_Exercise directions_
If pictures appear in the lines below, skip them and copy exactly the lines from the one containing "This screenshot has width=297, height=644." through the one containing "You are a GUI", and nothing else.

════════════════════

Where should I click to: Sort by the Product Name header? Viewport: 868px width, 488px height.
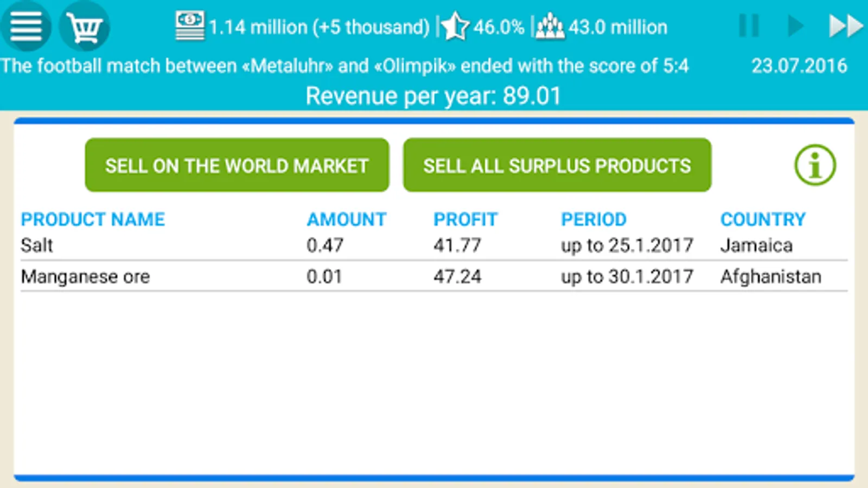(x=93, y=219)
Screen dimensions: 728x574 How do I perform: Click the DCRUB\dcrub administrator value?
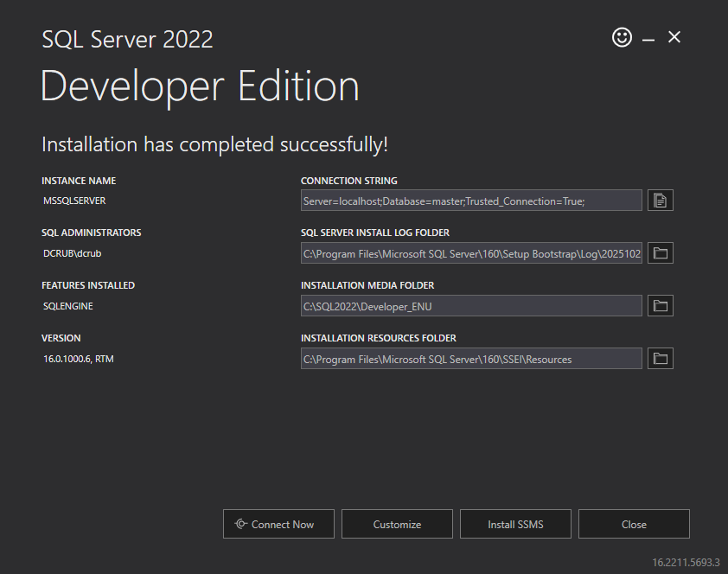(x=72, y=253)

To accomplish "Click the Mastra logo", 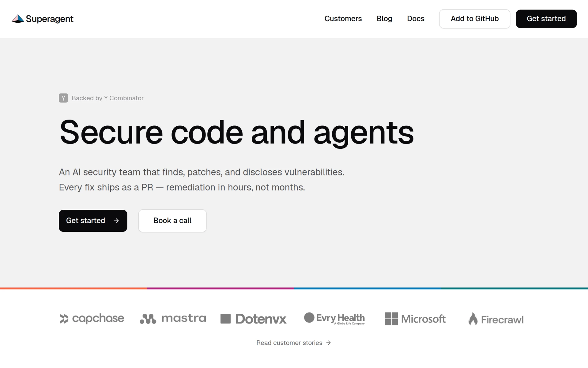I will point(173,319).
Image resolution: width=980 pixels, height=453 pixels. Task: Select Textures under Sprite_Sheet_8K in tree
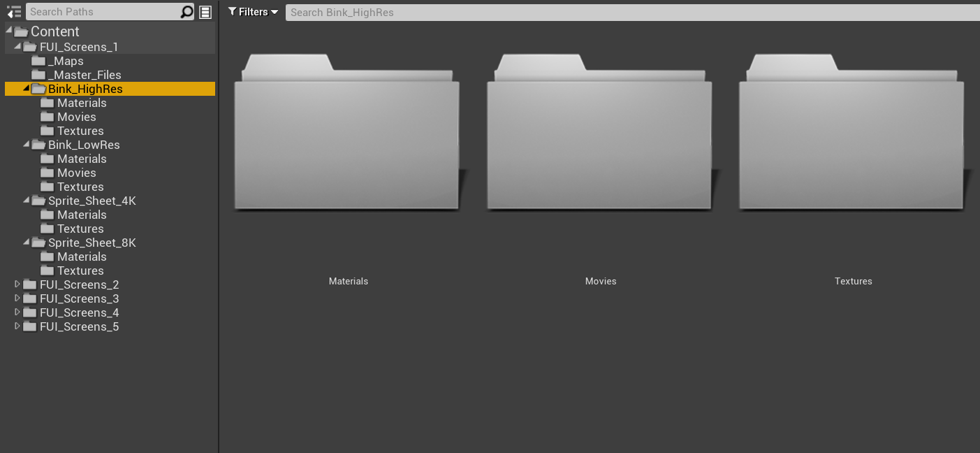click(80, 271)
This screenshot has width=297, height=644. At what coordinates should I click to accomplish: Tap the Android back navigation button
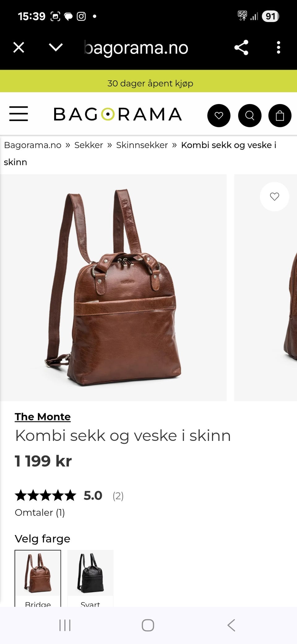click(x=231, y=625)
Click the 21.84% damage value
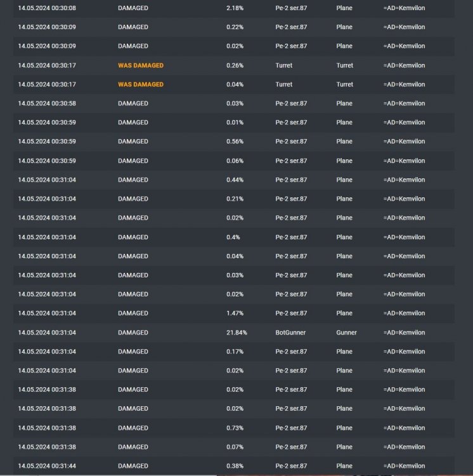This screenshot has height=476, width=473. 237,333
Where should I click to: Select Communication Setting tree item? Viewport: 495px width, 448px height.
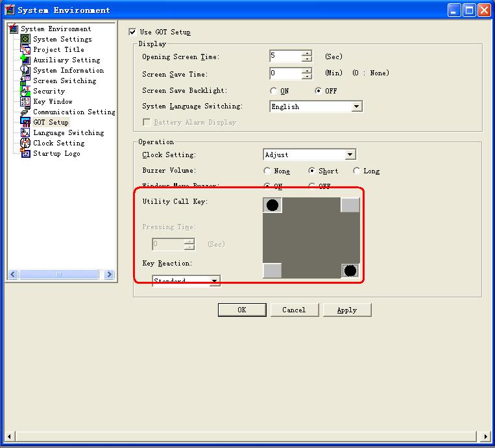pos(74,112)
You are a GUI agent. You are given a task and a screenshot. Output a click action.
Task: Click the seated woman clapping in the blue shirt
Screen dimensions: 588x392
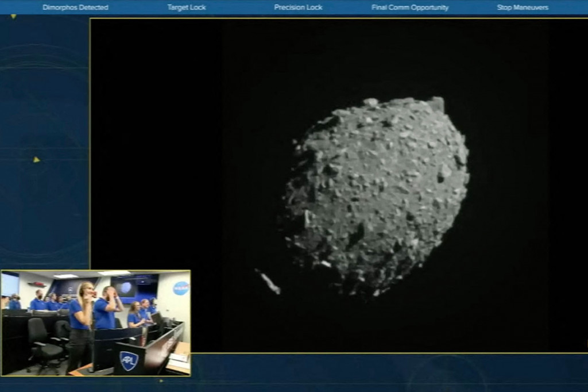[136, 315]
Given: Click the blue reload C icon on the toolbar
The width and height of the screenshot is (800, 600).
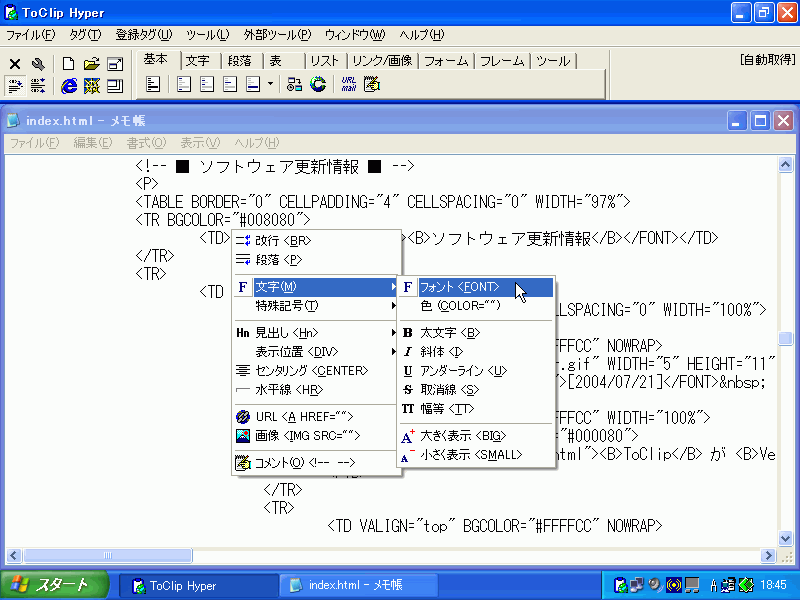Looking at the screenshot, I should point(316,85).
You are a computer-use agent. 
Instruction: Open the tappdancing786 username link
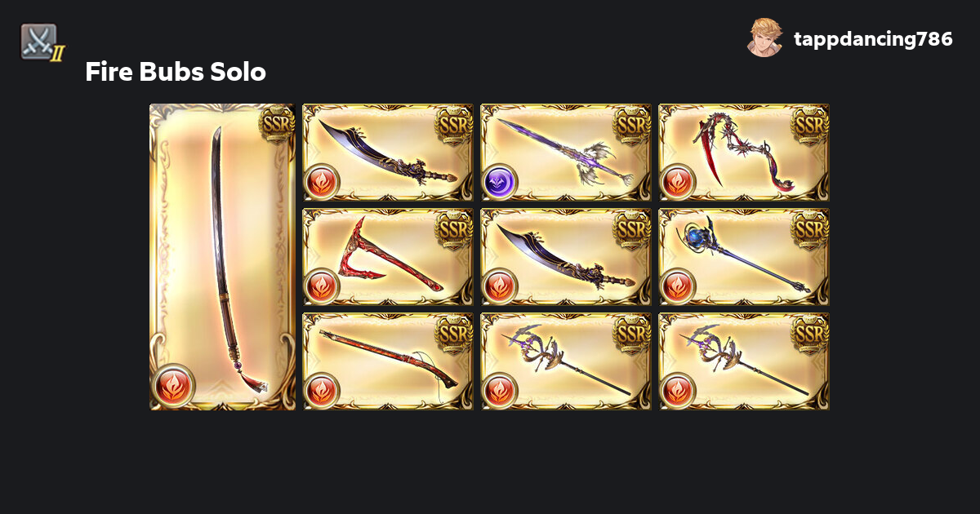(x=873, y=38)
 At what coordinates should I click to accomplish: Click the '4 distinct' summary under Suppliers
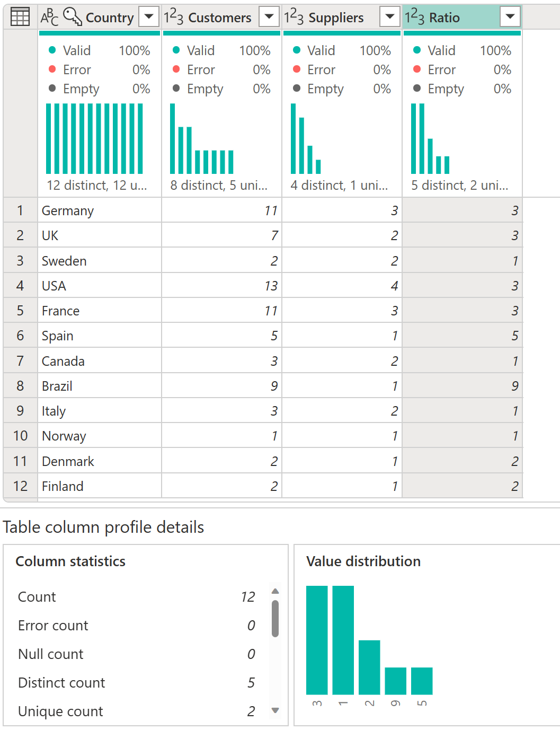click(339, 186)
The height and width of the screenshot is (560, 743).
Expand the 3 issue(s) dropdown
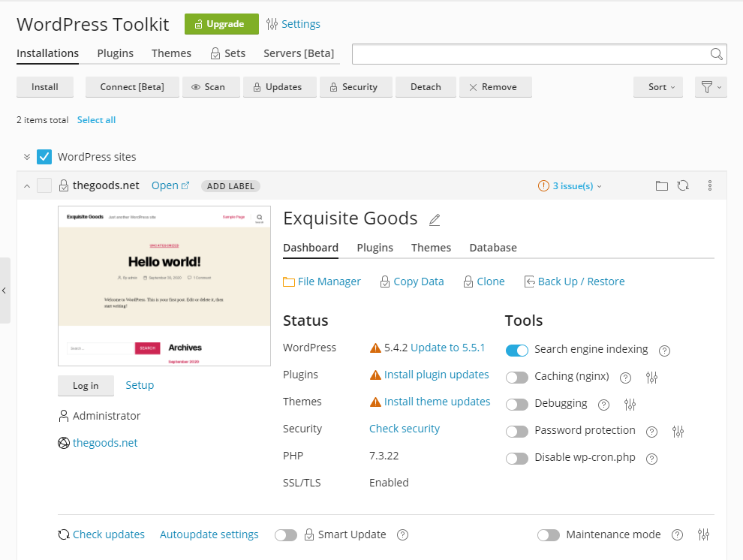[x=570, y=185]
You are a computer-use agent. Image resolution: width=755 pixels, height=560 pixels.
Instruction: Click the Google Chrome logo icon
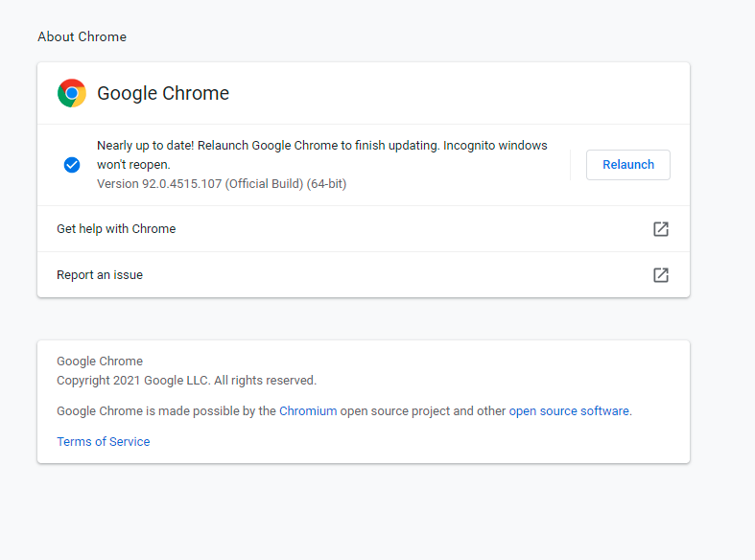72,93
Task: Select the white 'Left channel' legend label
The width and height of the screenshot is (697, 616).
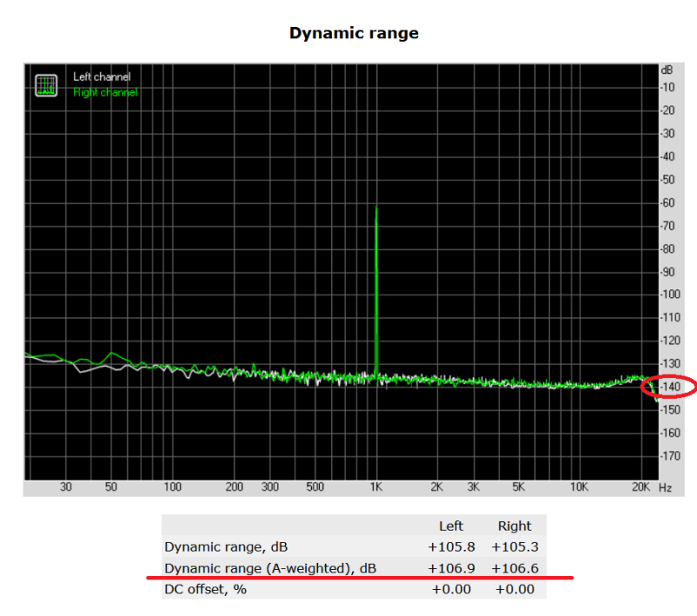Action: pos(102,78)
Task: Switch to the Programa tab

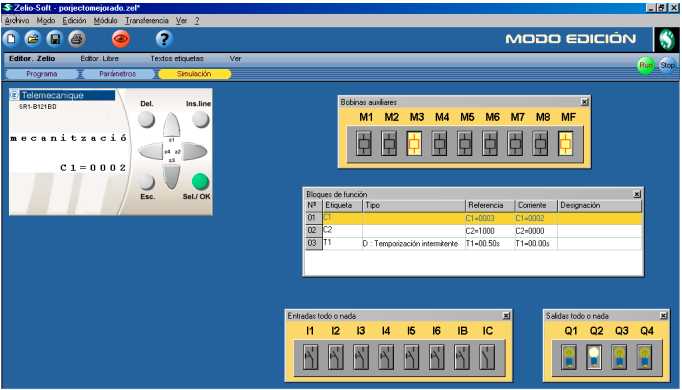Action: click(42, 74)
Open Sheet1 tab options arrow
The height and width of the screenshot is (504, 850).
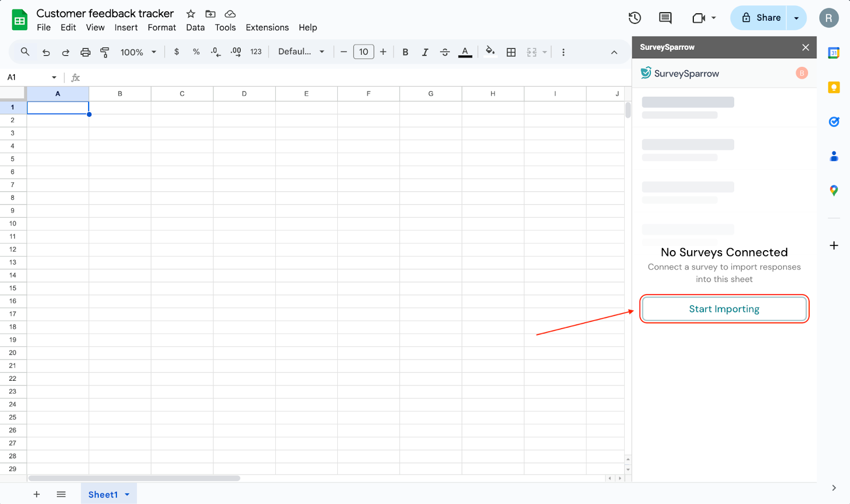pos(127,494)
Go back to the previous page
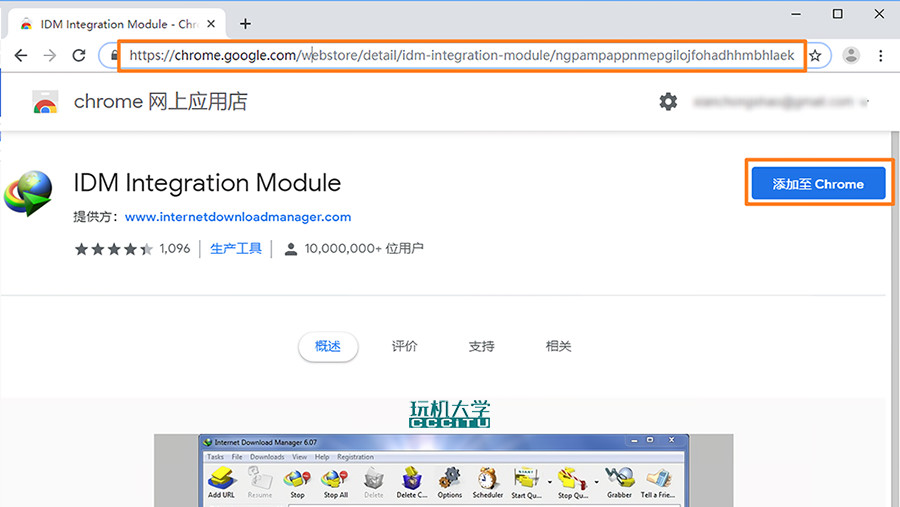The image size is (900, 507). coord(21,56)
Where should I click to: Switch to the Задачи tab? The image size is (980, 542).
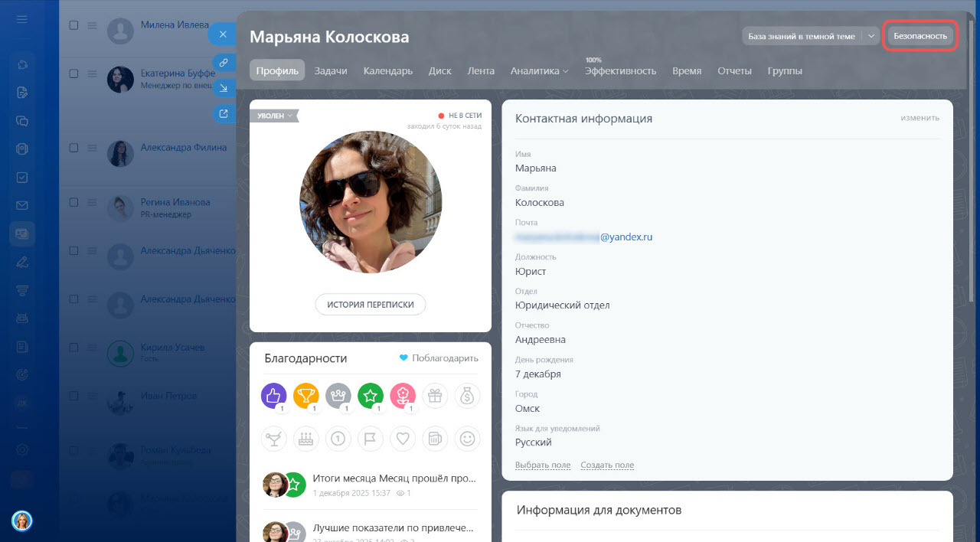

════════════════════

_Reply_
This screenshot has width=297, height=644. At what coordinates should I click to accomplish: Tap the Android back navigation button
click(x=231, y=625)
Click the 21.84% damage value
This screenshot has height=476, width=473. 237,333
Where should I click to: Select Communication Setting tree item? Viewport: 495px width, 448px height.
pos(74,112)
You are a GUI agent. You are given a task and a screenshot. Output a click action.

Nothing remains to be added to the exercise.